Why Mindfulness Must Be Taught

A Back-to-School Essential - for Everyone

The digital world has created a widespread practice of distraction that now requires mindfulness to be taught as a skill to help youth harvest the social, emotional and academic benefits of focus. Focus is an essential ingredient for creating confident learners, thoughtful leaders, and kind, productive classmates, friends and citizens.

Elizabeth Heller

Pre-digital age, mindfulness was part of how life was lived. If your mom was late picking you up from school, you simply waited. Maybe you read a book or stared at the clouds. Noticed feelings of frustration or boredom and managed them. You didn’t text your mom 10 times, chat complaints to friends, post distorted pics of your bored face, and scroll through social media. We live in a world where we now need to teach mindfulness as a life skill. It is no longer a baked-in part of living.

Mindfulness means paying attention on purpose to the present moment without judgment. It is a practice of pausing to notice feelings and body sensations as they show up and without any need to change them.

Unfortunately, mindfulness has become an overused and often misinterpreted concept. Mindfulness is NOT a process for chasing a singular feeling—like calm or non-stop happiness. Humans are not designed like that. Feelings are not a goal to be pursued and attained. Feelings are just information—important information—about who you are in a particular moment and indicators of what you need. All feelings change—including calm and happiness. They change because, as I’ve mentioned, they are information about the present. The present moment changes all day, everyday.

If you have a practice for noticing feeling without judgment (non-judgment is key), you are poised for absorbing the self-discovery and growth that are essential elements for mental, emotional and physical health. And for an interesting, rich life. I believe it is our responsibility to teach kids the tools of self-awareness. Our youngest citizens were born into a world that adults have created. It is truly our job to offer them the skills to navigate it.

TRY THIS: Consider re-naming your Calm Corner a Mindful Me space (or something similar). A simple name change can encourage kids to pause, notice what’s happening, and use mindfulness tools to manage it. This can have profound benefit over unintentionally directing kids to go to the corner to live up to the attainment of a singular feeling—calm.

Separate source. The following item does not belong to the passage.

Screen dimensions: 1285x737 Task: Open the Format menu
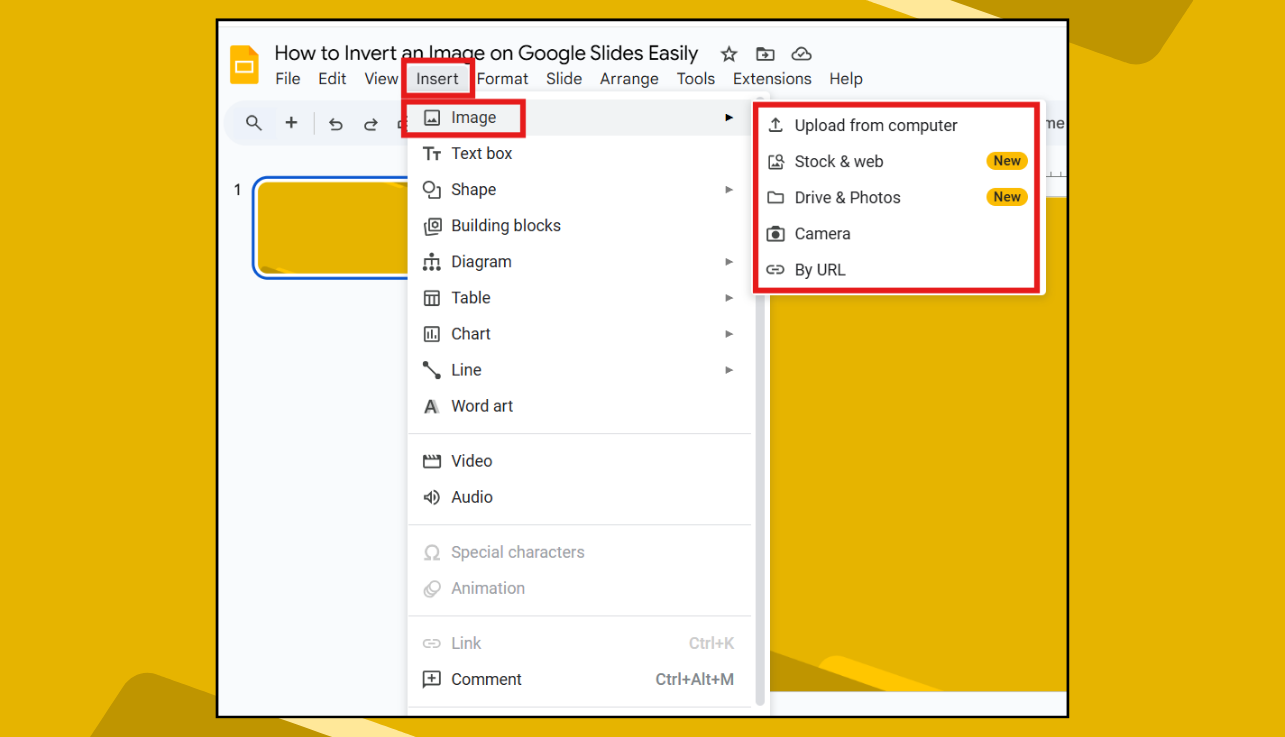click(502, 78)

Of course there are benefits to the digital age. It’s also becoming well-researched that overuse, among other profound challenges for youth, promotes a practice of distraction and normalizes instant gratification. Both obfuscate the self-awareness gained through present moment focus and the human truth that everything worthwhile takes time, patience, effort, and attention. Today, we have to teach mindfulness as a skill to enable youth to harvest the social, emotional and academic benefits of focus that create confident learners, thoughtful leaders, and kind, productive classmates, friends and citizens.

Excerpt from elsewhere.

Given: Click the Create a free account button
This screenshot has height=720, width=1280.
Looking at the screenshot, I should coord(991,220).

In my view, mindfulness is a back-to-school (and life) essential. Breathe Move Journal aims to help make mindfulness for youth (and the adults in their lives) a simple, accessible and fun practice. We have designed our Breathe Move Journal books for kids and teens with 3 evidence-based tools—yes, breathing, moving and journaling—that youth can use for a lifetime of managing, embracing and creating focused wellbeing.

As you head into the new school year, remember that youth only know the digital world. It is essential to their wellbeing to offer them mindfulness practices as a healthy, empowering process for managing it.